#### Task goal:
All of the data is to be repeated verbatim.

= = = =

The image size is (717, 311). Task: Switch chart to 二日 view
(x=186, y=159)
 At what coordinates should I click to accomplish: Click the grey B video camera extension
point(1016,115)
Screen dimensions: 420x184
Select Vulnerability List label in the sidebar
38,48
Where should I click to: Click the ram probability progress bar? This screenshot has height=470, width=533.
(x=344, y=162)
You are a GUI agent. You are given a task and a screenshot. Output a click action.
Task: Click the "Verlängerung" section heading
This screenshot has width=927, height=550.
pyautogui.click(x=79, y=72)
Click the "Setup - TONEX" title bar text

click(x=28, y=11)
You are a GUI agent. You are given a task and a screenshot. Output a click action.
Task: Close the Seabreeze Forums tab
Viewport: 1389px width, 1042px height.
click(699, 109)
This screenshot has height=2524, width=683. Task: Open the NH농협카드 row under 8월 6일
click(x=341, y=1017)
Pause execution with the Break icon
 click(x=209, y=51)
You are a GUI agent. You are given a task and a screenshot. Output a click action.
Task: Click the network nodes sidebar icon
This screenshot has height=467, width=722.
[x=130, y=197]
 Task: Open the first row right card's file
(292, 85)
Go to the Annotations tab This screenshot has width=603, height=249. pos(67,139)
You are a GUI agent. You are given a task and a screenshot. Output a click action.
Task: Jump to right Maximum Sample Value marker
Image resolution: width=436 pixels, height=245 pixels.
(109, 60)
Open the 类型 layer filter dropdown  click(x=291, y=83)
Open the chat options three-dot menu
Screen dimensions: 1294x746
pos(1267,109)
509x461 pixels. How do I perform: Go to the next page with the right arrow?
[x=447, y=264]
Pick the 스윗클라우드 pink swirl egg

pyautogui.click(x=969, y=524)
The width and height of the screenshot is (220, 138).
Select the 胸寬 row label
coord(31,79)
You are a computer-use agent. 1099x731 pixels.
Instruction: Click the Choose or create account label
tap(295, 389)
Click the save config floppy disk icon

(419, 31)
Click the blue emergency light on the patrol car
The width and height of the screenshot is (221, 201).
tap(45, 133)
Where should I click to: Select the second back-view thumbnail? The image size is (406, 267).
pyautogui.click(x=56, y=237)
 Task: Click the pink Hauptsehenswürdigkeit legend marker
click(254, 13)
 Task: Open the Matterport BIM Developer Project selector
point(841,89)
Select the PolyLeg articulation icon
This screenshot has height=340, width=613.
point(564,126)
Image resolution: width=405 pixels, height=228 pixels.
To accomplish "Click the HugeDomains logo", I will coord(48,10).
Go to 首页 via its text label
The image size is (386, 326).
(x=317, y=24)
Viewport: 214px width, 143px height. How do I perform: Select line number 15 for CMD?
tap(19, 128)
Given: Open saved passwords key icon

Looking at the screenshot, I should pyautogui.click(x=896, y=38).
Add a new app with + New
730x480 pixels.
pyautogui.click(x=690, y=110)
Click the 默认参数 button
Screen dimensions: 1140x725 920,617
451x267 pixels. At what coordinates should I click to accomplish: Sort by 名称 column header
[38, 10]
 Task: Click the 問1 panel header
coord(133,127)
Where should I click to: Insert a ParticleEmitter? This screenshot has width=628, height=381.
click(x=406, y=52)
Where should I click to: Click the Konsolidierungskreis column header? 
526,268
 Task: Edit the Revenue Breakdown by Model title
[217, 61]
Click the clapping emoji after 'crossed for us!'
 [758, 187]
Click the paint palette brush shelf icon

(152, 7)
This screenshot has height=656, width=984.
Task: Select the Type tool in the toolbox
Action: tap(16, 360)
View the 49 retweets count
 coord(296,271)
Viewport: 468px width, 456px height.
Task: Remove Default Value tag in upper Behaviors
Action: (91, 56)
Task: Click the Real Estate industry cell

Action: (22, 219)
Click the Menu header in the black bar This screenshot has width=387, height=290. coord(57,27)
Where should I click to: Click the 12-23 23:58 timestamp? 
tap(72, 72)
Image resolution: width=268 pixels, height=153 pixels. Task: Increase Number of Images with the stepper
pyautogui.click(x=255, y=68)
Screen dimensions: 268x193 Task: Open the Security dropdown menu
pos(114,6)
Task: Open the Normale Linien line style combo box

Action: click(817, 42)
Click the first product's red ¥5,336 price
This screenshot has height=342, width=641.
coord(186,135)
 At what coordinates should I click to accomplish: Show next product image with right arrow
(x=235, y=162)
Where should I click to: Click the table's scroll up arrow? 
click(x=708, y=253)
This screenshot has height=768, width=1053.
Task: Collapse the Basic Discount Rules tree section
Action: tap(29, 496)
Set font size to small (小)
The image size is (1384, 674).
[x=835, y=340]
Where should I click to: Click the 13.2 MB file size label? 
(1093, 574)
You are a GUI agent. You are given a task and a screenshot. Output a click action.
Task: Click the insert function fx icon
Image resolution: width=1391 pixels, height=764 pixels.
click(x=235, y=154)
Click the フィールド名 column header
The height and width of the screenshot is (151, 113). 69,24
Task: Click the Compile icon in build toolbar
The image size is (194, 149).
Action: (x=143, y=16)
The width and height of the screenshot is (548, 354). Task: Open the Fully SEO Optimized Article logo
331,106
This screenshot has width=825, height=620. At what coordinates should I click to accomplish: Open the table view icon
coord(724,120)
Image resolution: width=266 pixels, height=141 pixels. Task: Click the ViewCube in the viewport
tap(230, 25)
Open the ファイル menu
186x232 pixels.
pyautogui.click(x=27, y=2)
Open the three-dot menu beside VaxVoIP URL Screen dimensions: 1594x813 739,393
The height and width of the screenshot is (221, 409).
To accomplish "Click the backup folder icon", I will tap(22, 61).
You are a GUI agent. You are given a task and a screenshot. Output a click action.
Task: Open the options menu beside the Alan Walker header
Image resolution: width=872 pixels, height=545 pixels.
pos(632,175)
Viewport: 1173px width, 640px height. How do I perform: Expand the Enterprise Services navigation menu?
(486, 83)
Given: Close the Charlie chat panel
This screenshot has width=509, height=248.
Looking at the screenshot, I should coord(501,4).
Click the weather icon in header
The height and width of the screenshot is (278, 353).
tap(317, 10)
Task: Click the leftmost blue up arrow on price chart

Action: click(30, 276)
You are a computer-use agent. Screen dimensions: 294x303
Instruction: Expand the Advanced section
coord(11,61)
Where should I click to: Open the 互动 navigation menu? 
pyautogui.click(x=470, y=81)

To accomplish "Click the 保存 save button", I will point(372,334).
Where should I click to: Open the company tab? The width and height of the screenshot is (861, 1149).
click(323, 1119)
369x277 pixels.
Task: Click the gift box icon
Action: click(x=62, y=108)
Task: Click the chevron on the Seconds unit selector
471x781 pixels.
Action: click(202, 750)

= = = =

#### Response:
The image size is (717, 311). Task: Switch chart to 二日 view
(x=186, y=159)
 At what coordinates should I click to accomplish: Click the grey B video camera extension
point(1016,115)
Screen dimensions: 420x184
Select Vulnerability List label in the sidebar
38,48
Where should I click to: Click the ram probability progress bar? This screenshot has height=470, width=533.
(x=344, y=162)
You are a GUI agent. You are given a task and a screenshot. Output a click action.
Task: Click the "Verlängerung" section heading
This screenshot has width=927, height=550.
pyautogui.click(x=79, y=72)
Click the "Setup - TONEX" title bar text

click(x=28, y=11)
You are a GUI agent. You are given a task and a screenshot. Output a click action.
Task: Close the Seabreeze Forums tab
Viewport: 1389px width, 1042px height.
click(699, 109)
This screenshot has height=2524, width=683. Task: Open the NH농협카드 row under 8월 6일
click(x=341, y=1017)
Pause execution with the Break icon
 click(x=209, y=51)
You are a GUI agent. You are given a task and a screenshot. Output a click action.
Task: Click the network nodes sidebar icon
This screenshot has height=467, width=722.
[x=130, y=197]
 Task: Open the first row right card's file
(292, 85)
Go to the Annotations tab This screenshot has width=603, height=249. pos(67,139)
You are a GUI agent. You are given a task and a screenshot. Output a click action.
Task: Jump to right Maximum Sample Value marker
Image resolution: width=436 pixels, height=245 pixels.
(109, 60)
Open the 类型 layer filter dropdown  click(x=291, y=83)
Open the chat options three-dot menu
Screen dimensions: 1294x746
pos(1267,109)
509x461 pixels. How do I perform: Go to the next page with the right arrow?
[x=447, y=264]
Pick the 스윗클라우드 pink swirl egg

pyautogui.click(x=969, y=524)
The width and height of the screenshot is (220, 138).
Select the 胸寬 row label
coord(31,79)
You are a computer-use agent. 1099x731 pixels.
Instruction: Click the Choose or create account label
tap(295, 389)
Click the save config floppy disk icon

(419, 31)
Click the blue emergency light on the patrol car
The width and height of the screenshot is (221, 201).
tap(45, 133)
Where should I click to: Select the second back-view thumbnail? The image size is (406, 267).
pyautogui.click(x=56, y=237)
 Task: Click the pink Hauptsehenswürdigkeit legend marker
click(254, 13)
 Task: Open the Matterport BIM Developer Project selector
point(841,89)
Select the PolyLeg articulation icon
This screenshot has height=340, width=613.
point(564,126)
Image resolution: width=405 pixels, height=228 pixels.
To accomplish "Click the HugeDomains logo", I will coord(48,10).
Go to 首页 via its text label
The image size is (386, 326).
(x=317, y=24)
Viewport: 214px width, 143px height. How do I perform: Select line number 15 for CMD?
tap(19, 128)
Given: Open saved passwords key icon

Looking at the screenshot, I should pyautogui.click(x=896, y=38).
Add a new app with + New
730x480 pixels.
pyautogui.click(x=690, y=110)
Click the 默认参数 button
Screen dimensions: 1140x725 920,617
451x267 pixels. At what coordinates should I click to accomplish: Sort by 名称 column header
[38, 10]
 Task: Click the 問1 panel header
coord(133,127)
Where should I click to: Insert a ParticleEmitter? This screenshot has width=628, height=381.
click(x=406, y=52)
Where should I click to: Click the Konsolidierungskreis column header? 
526,268
 Task: Edit the Revenue Breakdown by Model title
[217, 61]
Click the clapping emoji after 'crossed for us!'
 [758, 187]
Click the paint palette brush shelf icon

(152, 7)
This screenshot has height=656, width=984.
Task: Select the Type tool in the toolbox
Action: tap(16, 360)
View the 49 retweets count
 coord(296,271)
Viewport: 468px width, 456px height.
Task: Remove Default Value tag in upper Behaviors
Action: (91, 56)
Task: Click the Real Estate industry cell

Action: (22, 219)
Click the Menu header in the black bar This screenshot has width=387, height=290. coord(57,27)
Where should I click to: Click the 12-23 23:58 timestamp? 
tap(72, 72)
Image resolution: width=268 pixels, height=153 pixels. Task: Increase Number of Images with the stepper
pyautogui.click(x=255, y=68)
Screen dimensions: 268x193 Task: Open the Security dropdown menu
pos(114,6)
Task: Open the Normale Linien line style combo box

Action: click(817, 42)
Click the first product's red ¥5,336 price
This screenshot has height=342, width=641.
coord(186,135)
 At what coordinates should I click to accomplish: Show next product image with right arrow
(x=235, y=162)
Where should I click to: Click the table's scroll up arrow? 
click(x=708, y=253)
This screenshot has height=768, width=1053.
Task: Collapse the Basic Discount Rules tree section
Action: tap(29, 496)
Set font size to small (小)
The image size is (1384, 674).
[x=835, y=340]
Where should I click to: Click the 13.2 MB file size label? 
(1093, 574)
You are a GUI agent. You are given a task and a screenshot. Output a click action.
Task: Click the insert function fx icon
Image resolution: width=1391 pixels, height=764 pixels.
click(x=235, y=154)
Click the フィールド名 column header
The height and width of the screenshot is (151, 113). 69,24
Task: Click the Compile icon in build toolbar
The image size is (194, 149).
Action: (x=143, y=16)
The width and height of the screenshot is (548, 354). Task: Open the Fully SEO Optimized Article logo
331,106
This screenshot has width=825, height=620. At what coordinates should I click to accomplish: Open the table view icon
coord(724,120)
Image resolution: width=266 pixels, height=141 pixels. Task: Click the ViewCube in the viewport
tap(230, 25)
Open the ファイル menu
186x232 pixels.
pyautogui.click(x=27, y=2)
Open the three-dot menu beside VaxVoIP URL Screen dimensions: 1594x813 739,393
The height and width of the screenshot is (221, 409).
To accomplish "Click the backup folder icon", I will tap(22, 61).
You are a GUI agent. You are given a task and a screenshot. Output a click action.
Task: Open the options menu beside the Alan Walker header
Image resolution: width=872 pixels, height=545 pixels.
pos(632,175)
Viewport: 1173px width, 640px height. How do I perform: Expand the Enterprise Services navigation menu?
(486, 83)
Given: Close the Charlie chat panel
This screenshot has width=509, height=248.
Looking at the screenshot, I should coord(501,4).
Click the weather icon in header
The height and width of the screenshot is (278, 353).
tap(317, 10)
Task: Click the leftmost blue up arrow on price chart

Action: click(30, 276)
You are a computer-use agent. Screen dimensions: 294x303
Instruction: Expand the Advanced section
coord(11,61)
Where should I click to: Open the 互动 navigation menu? 
pyautogui.click(x=470, y=81)

To accomplish "Click the 保存 save button", I will point(372,334).
Where should I click to: Open the company tab? The width and height of the screenshot is (861, 1149).
click(323, 1119)
369x277 pixels.
Task: Click the gift box icon
Action: click(x=62, y=108)
Task: Click the chevron on the Seconds unit selector
471x781 pixels.
Action: click(202, 750)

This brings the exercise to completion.